Re: Frustrated with system calls
by goldclaw (Scribe) on Feb 14, 2001 at 00:45 UTC
    Perl doesn't asume anything, it waits around until the commands exit. Unless of cource you run them in the background(end the command with &), in which case perl asume that they can take care of themselves and move on

    Du you have any examples of these commands that perl doesnt wait for? Might be easier to explain to you what's going on with a good example...

    goldclaw

      Well, in theory, it's supposed to wait. I do not use &. I have found that:
    • - it does not wait for "cp" commands to finish. When I say system("cp a b") or `cp a b`, it will go to the next command while b is still at file size 0.
    • - it does not wait for binary executables to finish. If I say system("executable > abc") or `executable > abc`, it will proceed to the next line while abc is still growing.

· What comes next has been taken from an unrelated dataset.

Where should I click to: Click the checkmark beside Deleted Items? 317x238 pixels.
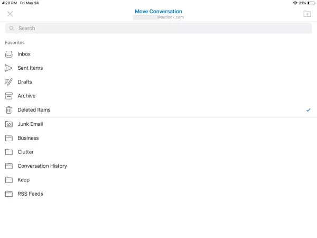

      Could any of this behavior somehow be caused by the CGI module?


        Two basic rules that are generally true when dealing with commands is to always check the return values and to keep as much within perl as you can. Try using the File::Copy module (not certain if it comes with 5.005), it should make things easier as it will error to screen something useful (not always true of system commands).

        For a command like cp perl will wait in my experience. If you are worried about this you can pause your script for a second (or whatever time it usually takes plus some seconds for good measure) to make certain the shell command is finished. But also check the return value (with the system call this is relatively easy), just in case.

        HTH,
        jynx

        Both of these could be caused by the OS, at least if the files b and abc are on disks mounted through nfs. The programs are done, but the data hasn't been written to disk yet. Do you know if those files are on an nfs-mounted disk? If so, try putting them on a local disk, that might help.

        GoldClaw

Re: Frustrated with system calls
by MadraghRua (Vicar) on Feb 14, 2001 at 02:24 UTC
    Have you tried something like:
    $system = system("cp a b"); if ($system > 0) { print("Error occured: $signal\n"); } else { ...do whatever comes next... }

    Unix returns an exit value when it completes a command so you should be able to assign that value to $signal and test it for its value. Look at the man page for cp for some ideas. Good luck.

    MadraghRua
    yet another biologist hacking perl....

Re: Frustrated with system calls
by dws (Chancellor) on Feb 14, 2001 at 00:50 UTC
    You've not given us much to go on. You would help us help you if you could post a short example script of a shell command that you see failing.